A fair American visitor, taking tea upon the terrace of the Houses of Parliament, and looking across the river to the sevenfold splendours opposite, is said to have inquired, “Are those the mansions of your aristocracy?” They are only instances of the reform which Miss Nightingale introduced in Hospital construction, being the “pavilions” of St. Thomas's. But Miss Nightingale was never consulted, I feel sure, upon the architectural ornament of the parapets. Her sense of humour would have made short work of the urns which, as some one has suggested, seem waiting for the ashes of the patients inside.

CHAPTER II
THE PASSIONATE STATISTICIAN
(1859–1861)

Full and minute statistical details are to the lawgiver, as the chart, the compass, and the lead to the navigator.—Lord Brougham.
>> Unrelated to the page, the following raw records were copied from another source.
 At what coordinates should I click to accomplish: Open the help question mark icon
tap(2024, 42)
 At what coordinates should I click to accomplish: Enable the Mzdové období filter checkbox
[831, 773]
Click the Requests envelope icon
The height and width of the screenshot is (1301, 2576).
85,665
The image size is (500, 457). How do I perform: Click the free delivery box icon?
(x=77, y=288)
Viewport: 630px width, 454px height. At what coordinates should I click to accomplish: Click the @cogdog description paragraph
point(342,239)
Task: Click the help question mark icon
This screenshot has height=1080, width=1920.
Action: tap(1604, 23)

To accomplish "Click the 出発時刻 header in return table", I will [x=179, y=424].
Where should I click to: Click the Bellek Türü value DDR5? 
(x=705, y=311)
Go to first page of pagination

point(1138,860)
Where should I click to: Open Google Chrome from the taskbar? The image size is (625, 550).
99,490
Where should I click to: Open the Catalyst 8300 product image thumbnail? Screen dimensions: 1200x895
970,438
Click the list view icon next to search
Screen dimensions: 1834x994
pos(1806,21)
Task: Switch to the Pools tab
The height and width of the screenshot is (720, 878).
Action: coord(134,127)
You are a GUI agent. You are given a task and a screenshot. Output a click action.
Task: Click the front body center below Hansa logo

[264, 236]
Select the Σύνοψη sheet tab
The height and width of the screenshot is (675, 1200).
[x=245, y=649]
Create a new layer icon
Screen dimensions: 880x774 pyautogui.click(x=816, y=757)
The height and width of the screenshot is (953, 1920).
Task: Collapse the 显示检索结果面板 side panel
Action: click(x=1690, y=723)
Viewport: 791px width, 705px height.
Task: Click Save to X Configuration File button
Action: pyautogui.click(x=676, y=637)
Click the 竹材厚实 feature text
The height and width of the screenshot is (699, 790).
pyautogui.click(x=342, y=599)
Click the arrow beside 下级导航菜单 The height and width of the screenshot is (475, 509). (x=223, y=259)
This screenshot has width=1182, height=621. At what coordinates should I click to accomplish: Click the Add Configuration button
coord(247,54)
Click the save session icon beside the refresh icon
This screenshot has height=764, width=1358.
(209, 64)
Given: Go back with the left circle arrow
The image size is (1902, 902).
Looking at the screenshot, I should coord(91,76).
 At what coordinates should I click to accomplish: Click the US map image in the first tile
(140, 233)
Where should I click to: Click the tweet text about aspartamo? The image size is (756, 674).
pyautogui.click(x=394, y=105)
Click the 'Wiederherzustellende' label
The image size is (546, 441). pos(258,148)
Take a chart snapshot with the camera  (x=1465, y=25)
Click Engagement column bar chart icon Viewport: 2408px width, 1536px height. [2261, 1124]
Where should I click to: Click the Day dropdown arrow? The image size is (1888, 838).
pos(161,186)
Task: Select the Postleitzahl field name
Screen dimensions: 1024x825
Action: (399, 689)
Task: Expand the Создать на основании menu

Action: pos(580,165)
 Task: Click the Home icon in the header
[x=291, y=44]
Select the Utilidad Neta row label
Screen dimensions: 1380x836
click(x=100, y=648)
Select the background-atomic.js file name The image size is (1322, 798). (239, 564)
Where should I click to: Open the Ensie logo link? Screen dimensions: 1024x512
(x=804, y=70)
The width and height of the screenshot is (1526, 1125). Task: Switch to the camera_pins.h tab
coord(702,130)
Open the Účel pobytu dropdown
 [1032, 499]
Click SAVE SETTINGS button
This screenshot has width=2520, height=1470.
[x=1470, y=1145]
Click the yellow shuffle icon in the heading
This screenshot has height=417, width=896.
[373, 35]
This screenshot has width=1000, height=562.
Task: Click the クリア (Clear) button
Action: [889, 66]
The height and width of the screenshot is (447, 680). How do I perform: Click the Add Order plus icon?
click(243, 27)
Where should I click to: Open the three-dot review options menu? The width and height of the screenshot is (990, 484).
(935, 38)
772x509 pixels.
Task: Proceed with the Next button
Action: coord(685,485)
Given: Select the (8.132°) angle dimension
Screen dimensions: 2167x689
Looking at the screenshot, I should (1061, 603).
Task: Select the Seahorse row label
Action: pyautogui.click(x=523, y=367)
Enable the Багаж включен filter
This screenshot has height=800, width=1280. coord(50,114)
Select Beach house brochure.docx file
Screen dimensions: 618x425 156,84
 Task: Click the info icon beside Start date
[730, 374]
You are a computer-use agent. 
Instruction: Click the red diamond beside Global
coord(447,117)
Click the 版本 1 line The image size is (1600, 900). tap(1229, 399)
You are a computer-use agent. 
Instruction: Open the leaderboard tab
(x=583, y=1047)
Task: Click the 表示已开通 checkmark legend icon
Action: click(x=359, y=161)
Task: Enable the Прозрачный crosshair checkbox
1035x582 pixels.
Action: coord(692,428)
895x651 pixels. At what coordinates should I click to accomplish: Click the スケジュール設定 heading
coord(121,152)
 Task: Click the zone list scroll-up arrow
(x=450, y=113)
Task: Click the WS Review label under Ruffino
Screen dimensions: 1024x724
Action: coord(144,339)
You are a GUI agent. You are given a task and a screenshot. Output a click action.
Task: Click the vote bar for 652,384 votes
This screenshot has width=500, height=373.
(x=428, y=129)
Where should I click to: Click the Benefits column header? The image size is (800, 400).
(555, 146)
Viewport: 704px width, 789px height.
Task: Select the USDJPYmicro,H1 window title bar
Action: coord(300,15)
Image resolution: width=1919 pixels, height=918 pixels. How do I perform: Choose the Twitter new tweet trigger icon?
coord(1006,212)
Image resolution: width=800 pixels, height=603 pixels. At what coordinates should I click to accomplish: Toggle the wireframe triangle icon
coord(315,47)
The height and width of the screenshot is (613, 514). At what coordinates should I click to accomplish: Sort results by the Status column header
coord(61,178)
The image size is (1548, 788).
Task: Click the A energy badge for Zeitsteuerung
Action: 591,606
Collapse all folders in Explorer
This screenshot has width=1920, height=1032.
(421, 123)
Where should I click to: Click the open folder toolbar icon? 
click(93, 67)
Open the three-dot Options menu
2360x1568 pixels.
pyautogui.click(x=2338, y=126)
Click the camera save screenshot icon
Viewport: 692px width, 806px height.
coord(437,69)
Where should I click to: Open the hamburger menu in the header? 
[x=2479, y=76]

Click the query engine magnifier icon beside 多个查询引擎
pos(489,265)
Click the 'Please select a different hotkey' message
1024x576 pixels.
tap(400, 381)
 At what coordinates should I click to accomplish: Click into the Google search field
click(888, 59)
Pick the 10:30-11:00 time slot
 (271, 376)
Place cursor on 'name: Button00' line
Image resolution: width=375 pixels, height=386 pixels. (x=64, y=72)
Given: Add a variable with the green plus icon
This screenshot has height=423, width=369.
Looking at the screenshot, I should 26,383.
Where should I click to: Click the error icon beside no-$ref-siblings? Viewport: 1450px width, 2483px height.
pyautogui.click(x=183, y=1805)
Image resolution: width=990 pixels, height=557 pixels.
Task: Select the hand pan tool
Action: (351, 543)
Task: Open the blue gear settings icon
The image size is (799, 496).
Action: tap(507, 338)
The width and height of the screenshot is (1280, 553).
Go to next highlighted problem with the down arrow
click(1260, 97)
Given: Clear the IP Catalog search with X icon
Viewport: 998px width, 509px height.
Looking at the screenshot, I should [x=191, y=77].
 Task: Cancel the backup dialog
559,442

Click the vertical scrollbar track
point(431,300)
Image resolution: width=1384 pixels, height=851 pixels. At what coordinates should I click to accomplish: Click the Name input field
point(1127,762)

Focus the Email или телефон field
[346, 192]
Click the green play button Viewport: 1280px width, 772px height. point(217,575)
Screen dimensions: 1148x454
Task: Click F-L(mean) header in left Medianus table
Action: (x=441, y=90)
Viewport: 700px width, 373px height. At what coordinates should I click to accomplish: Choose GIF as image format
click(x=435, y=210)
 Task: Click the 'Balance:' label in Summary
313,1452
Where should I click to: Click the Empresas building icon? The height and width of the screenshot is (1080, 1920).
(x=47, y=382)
I remember hearing the first Lord Goschen make a speech in Whitechapel many years ago, in which he avowed that for his part he was “a passionate statistician.” “Go with me,” he said, “into the study of statistics, and I will make you all enthusiasts in statistics.” Mr. Punch parodied Marlowe thereupon, and invited his readers to “all the pleasures prove That facts and figures can supply Unto the Statist's ravished eye.” I do not know whether any large response to the invitation was forthcoming from Lord Goschen's hearers or Mr. Punch's readers; though, since the day when Lord Goschen spoke, social reformers have more and more guided their schemes by the chart and compass of statistics. If Miss Nightingale saw the speech, it fell upon eyes long ago opened. A fondness for statistical method, a belief in its almost illimitable efficacy, was one of her marked characteristics.